The Commodity Futures Trading Commission (CFTC) is remaining tight lipped about a reported examination of Nymex natural gas futures trades made in advance of the Energy Information Administration’s (EIA) Feb. 7 storage report for the week ending Feb. 1.
“We neither confirm nor deny that we are looking into the matter, as the CFTC declines to comment on surveillance and enforcement activities,” a CFTC spokesman told NGI.
According to published reports, the commission is examining trades made by specific firms in the minutes prior to the release of EIA’s gas inventory number at 10:30 a.m. EST on Feb. 7. For the week ending Feb. 1, the EIA reported a withdrawal of 118 Bcf from storage inventories, and once the number was released, March futures dropped, reaching a low of $3.341 (see Daily GPI, Feb. 8). By 10:45 a.m., March was trading at $3.368, down 5.0 cents from Wednesday’s settlement. Prior to the report’s release, expectations were varied, but consensus estimates were generally for a larger than 118 Bcf draw.
Circumstances surrounding the release and trading that morning were immediately questioned by some traders.
“About 10:29 and 45 seconds this market started tanking. Somebody got hold of it [the data],” a New York floor trader told NGI shortly after the EIA number was released. “This is not a good sign. Something is in the mix.”
But reports of unusual trades just prior to release of EIA’s storage report don’t necessarily imply wrong-doing, according to Tom Saal, vice president at INTL FC Stone in Miami.
“Somebody may have just bought a bunch of contracts early, or sold a bunch of contracts early, and they didn’t even know what the number was. That’s one possibility, that there’s nothing there, other than just coincidence,” Saal told NGI. “I’ve always thought that even if you knew the number, you still have a little bit of risk, that your assessment of the direction may be wrong — even if you knew the number.

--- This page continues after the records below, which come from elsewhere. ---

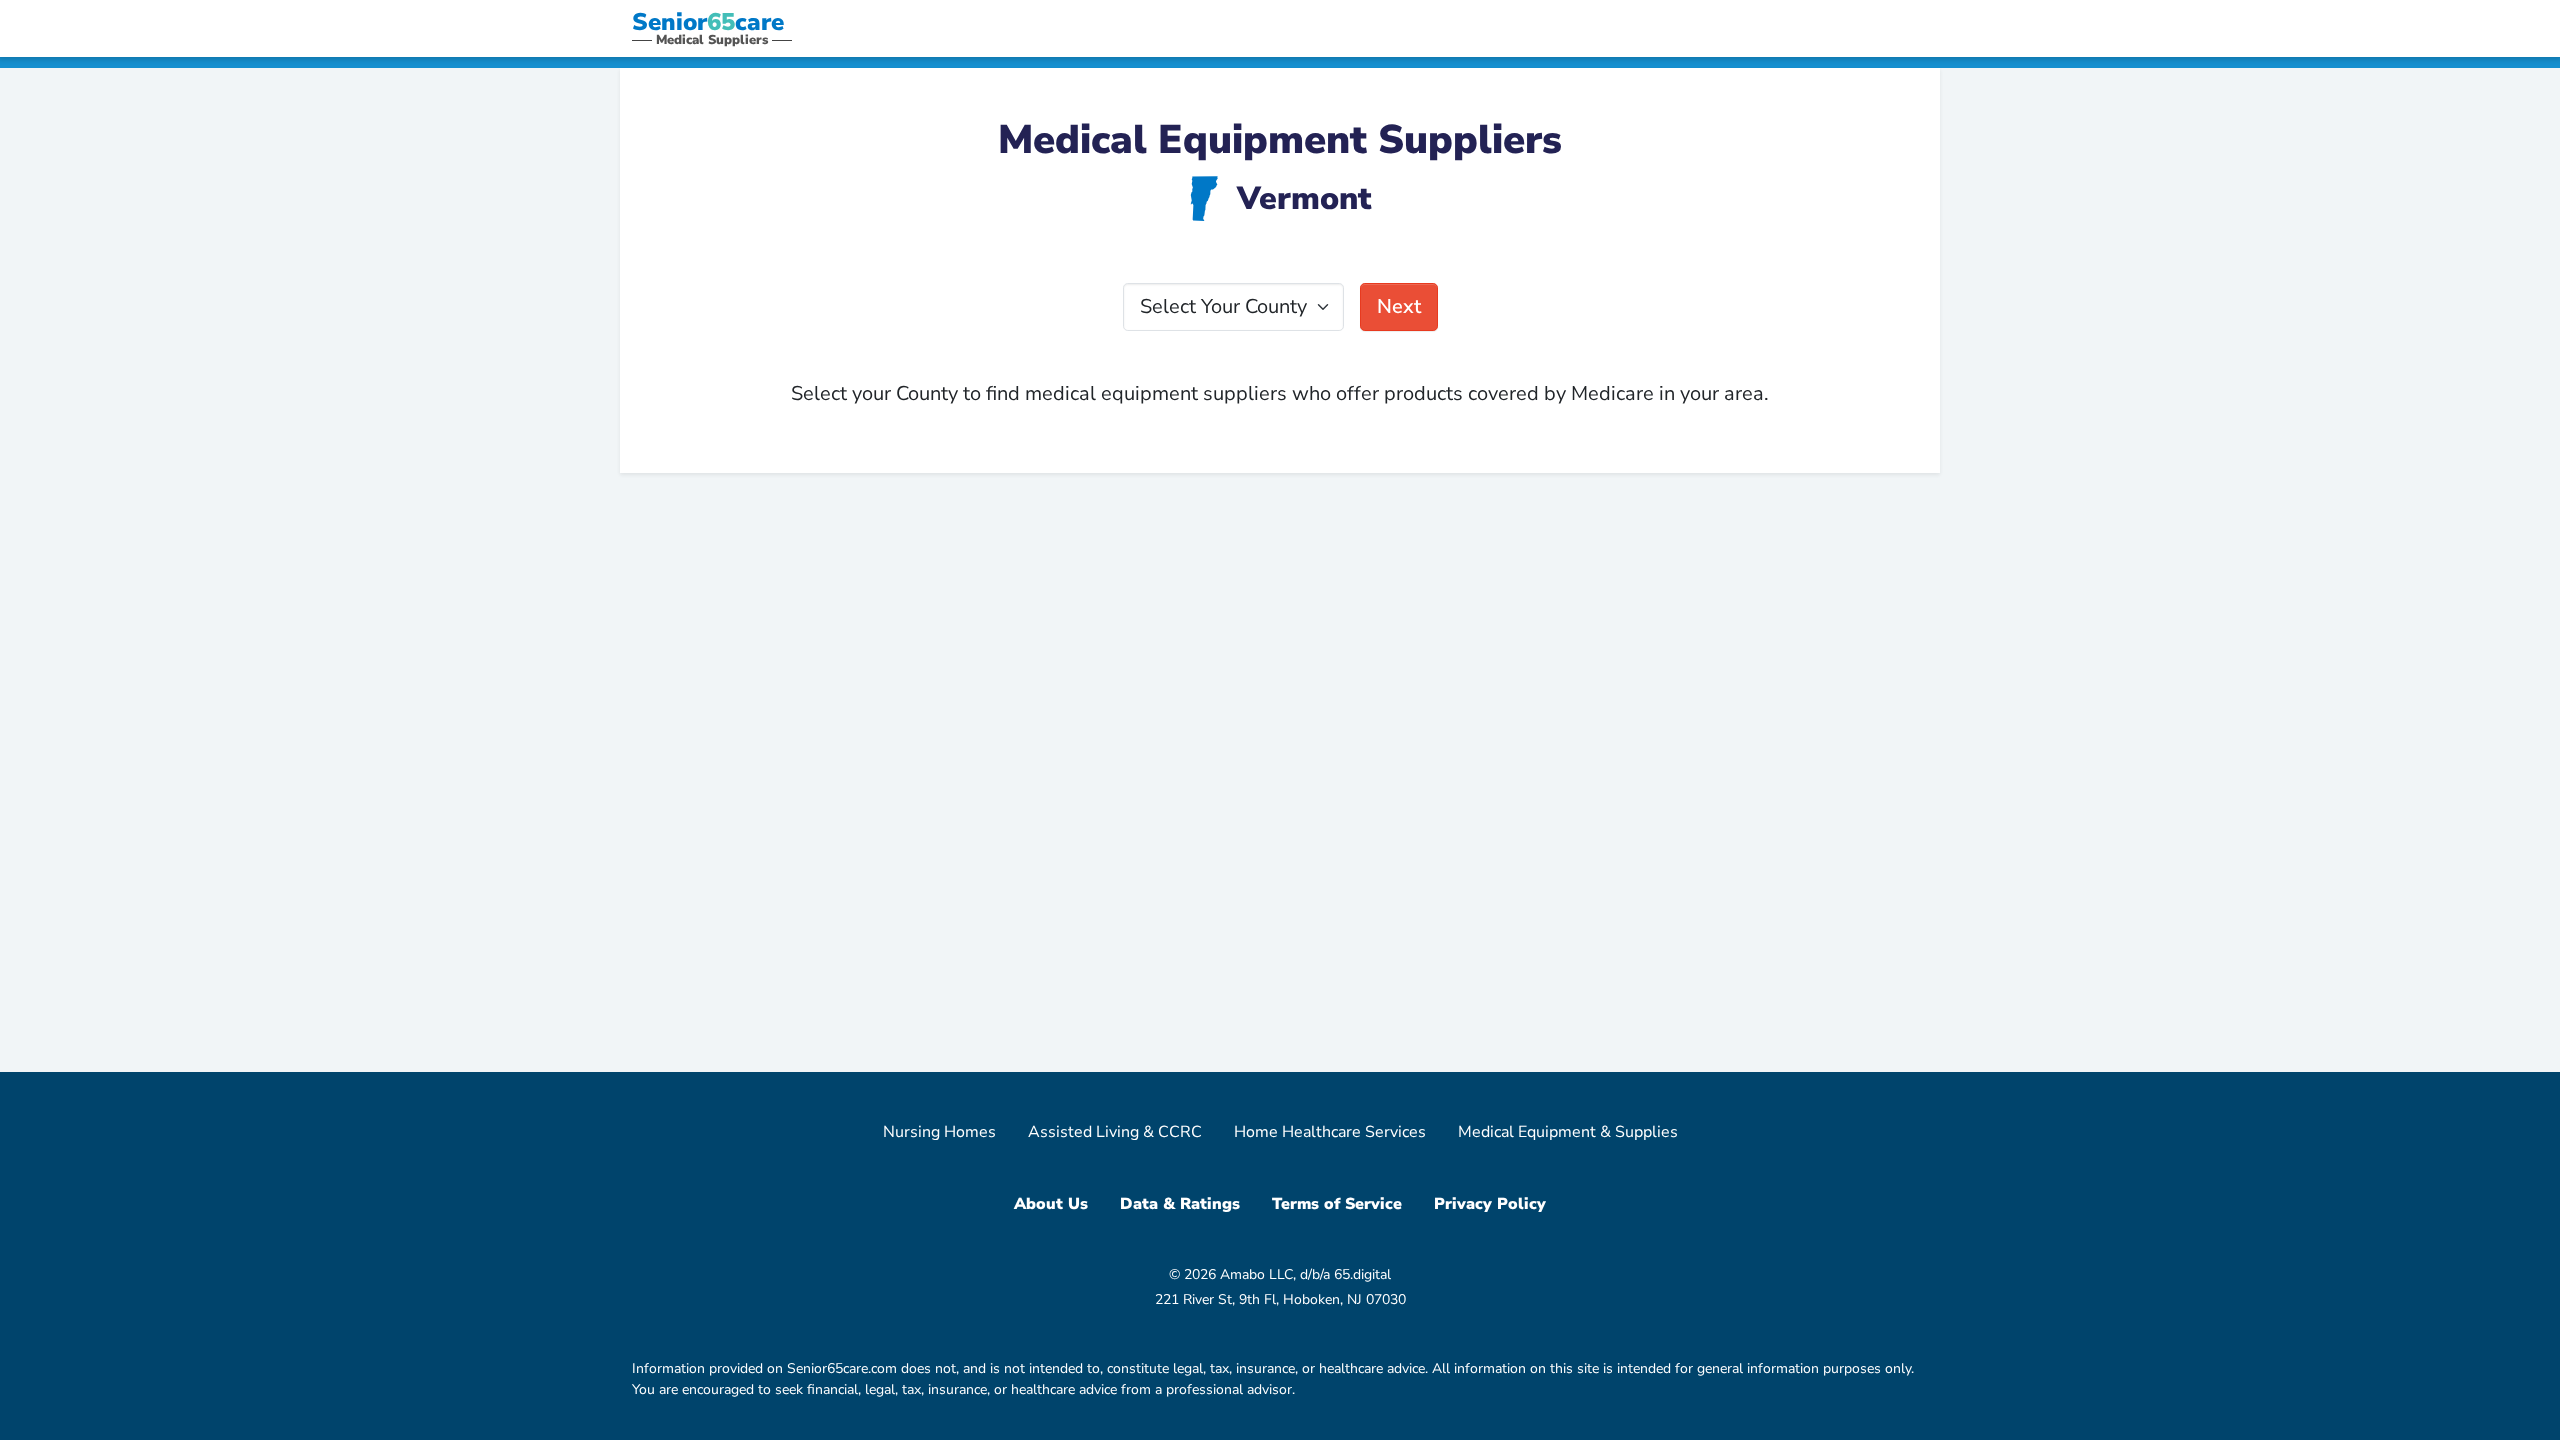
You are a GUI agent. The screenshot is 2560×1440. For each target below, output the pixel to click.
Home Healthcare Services (1330, 1132)
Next (1399, 306)
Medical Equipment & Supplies (1568, 1132)
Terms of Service (1337, 1204)
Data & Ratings (1180, 1204)
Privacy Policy (1490, 1204)
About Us (1051, 1204)
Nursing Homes (939, 1132)
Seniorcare (708, 22)
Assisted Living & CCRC (1115, 1132)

As a prudent trader, I’d probably want at least to see for a second or two that someone else is agreeing with me before I put the trade on.”

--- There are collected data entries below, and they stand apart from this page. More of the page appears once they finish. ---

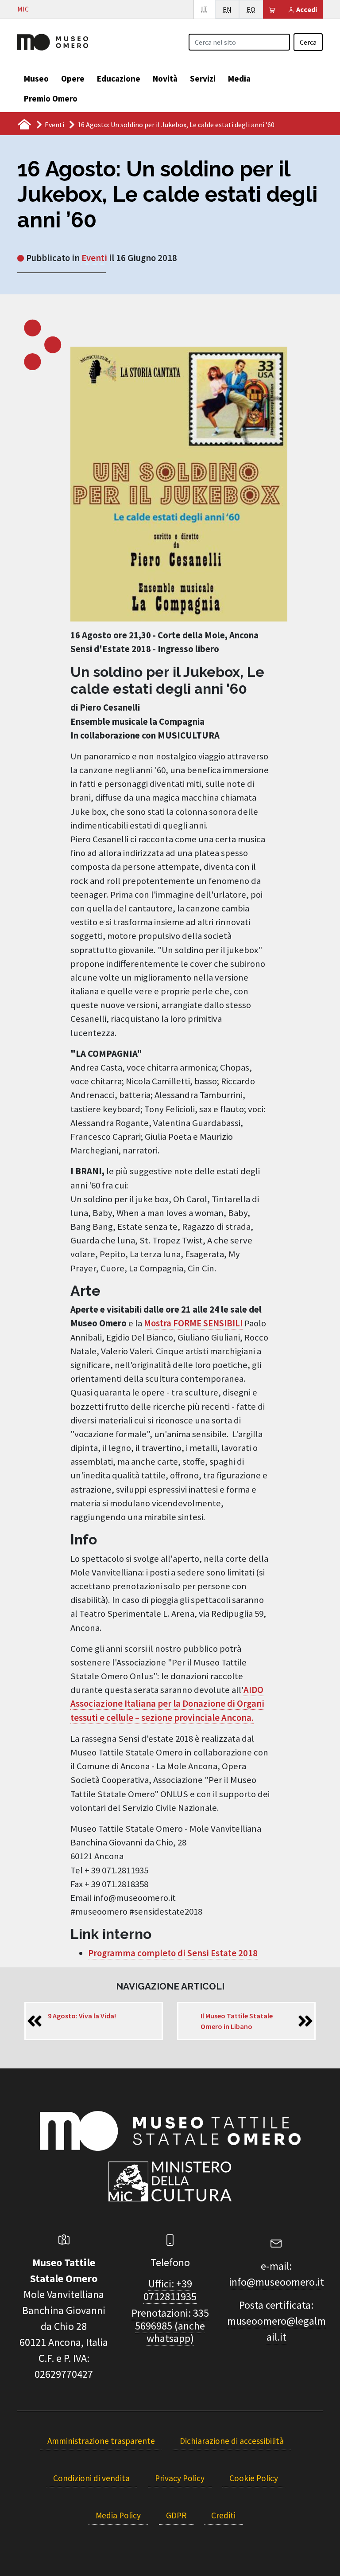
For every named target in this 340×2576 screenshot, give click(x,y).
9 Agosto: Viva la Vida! (82, 2015)
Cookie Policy (253, 2478)
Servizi (203, 78)
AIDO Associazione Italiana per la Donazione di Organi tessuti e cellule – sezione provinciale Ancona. (167, 1703)
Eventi (54, 124)
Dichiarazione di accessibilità (232, 2440)
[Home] (52, 41)
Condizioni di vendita (91, 2478)
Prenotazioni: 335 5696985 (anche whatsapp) (170, 2325)
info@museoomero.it (276, 2282)
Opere (73, 78)
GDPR (176, 2515)
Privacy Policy (180, 2478)
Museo (36, 78)
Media (239, 78)
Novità (165, 78)
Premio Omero (50, 98)
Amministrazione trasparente (101, 2440)
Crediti (223, 2515)
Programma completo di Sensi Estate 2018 (173, 1953)
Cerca (308, 42)
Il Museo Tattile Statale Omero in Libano (237, 2021)
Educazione (118, 78)
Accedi (306, 9)
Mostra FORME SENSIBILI (193, 1323)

EIA “is committed to providing fair access to the information disseminated through [its] website,” but as an energy statistical and analytical agency, it does not investigate market trading activity, an EIA spokesman told NGI.
“EIA closely monitors its critical data releases and the measures taken to ensure the integrity of the data releases continue to perform as intended.”
In 2004, CFTC carried out an industry-wide review of major natural gas storage owners and operators to determine if they may have over- or under-reported their storage withdrawal estimates to the federal government to such an extent that it influenced gas futures prices (see Daily GPI, May 14, 2004).
The agency and the Federal Energy Regulatory Commission, which cooperated in the investigation, subsequently said they had found no evidence of manipulation in sharp upward movement of natural gas prices in late 2003 (see Daily GPI, Aug. 31, 2004). The CFTC blamed fundamentals, including the sudden onslaught of cold weather and storage projections, for the price jumps.